─── DATA SUPPLIED ───

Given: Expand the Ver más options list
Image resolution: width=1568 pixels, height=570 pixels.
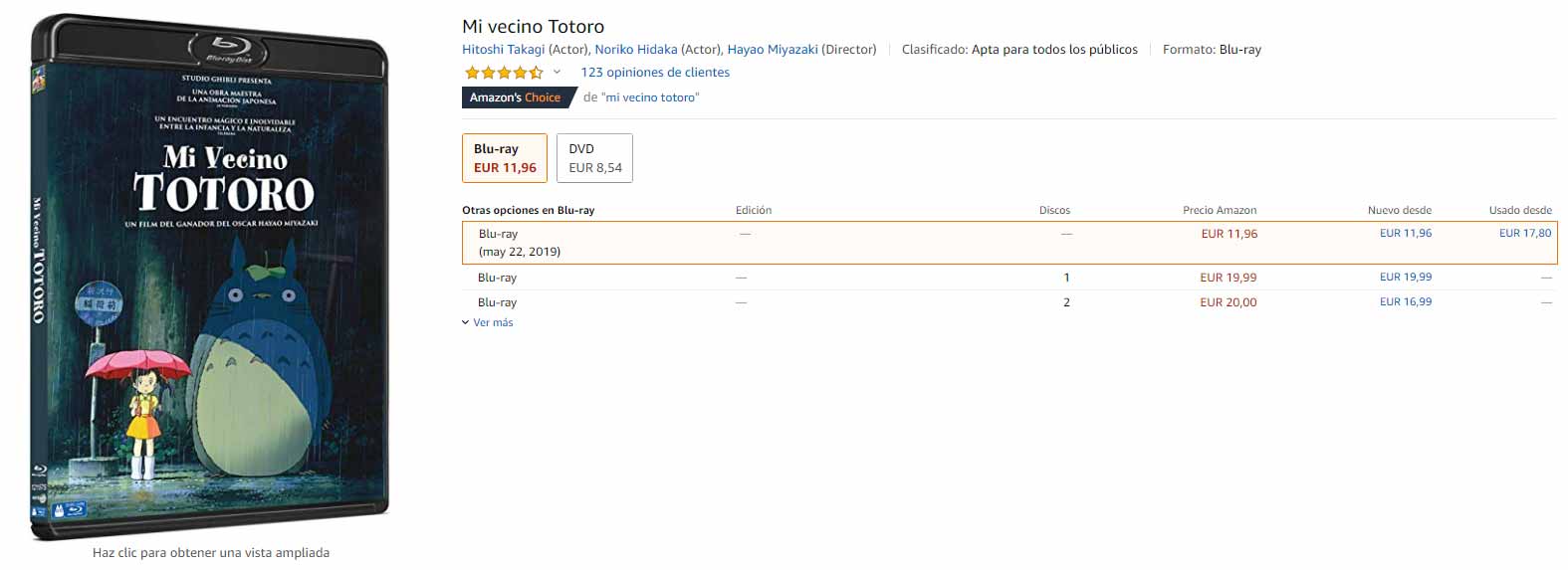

───
─── DATA SUPPLIED ───

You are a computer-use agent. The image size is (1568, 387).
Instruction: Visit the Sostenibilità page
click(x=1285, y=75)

───

In the listing above, find the line containing "Given: Expand the Ver más options list" and the line containing "Image resolution: width=1568", then repeat those two lines and everything between them exactly.

Given: Expand the Ver más options list
Image resolution: width=1568 pixels, height=570 pixels.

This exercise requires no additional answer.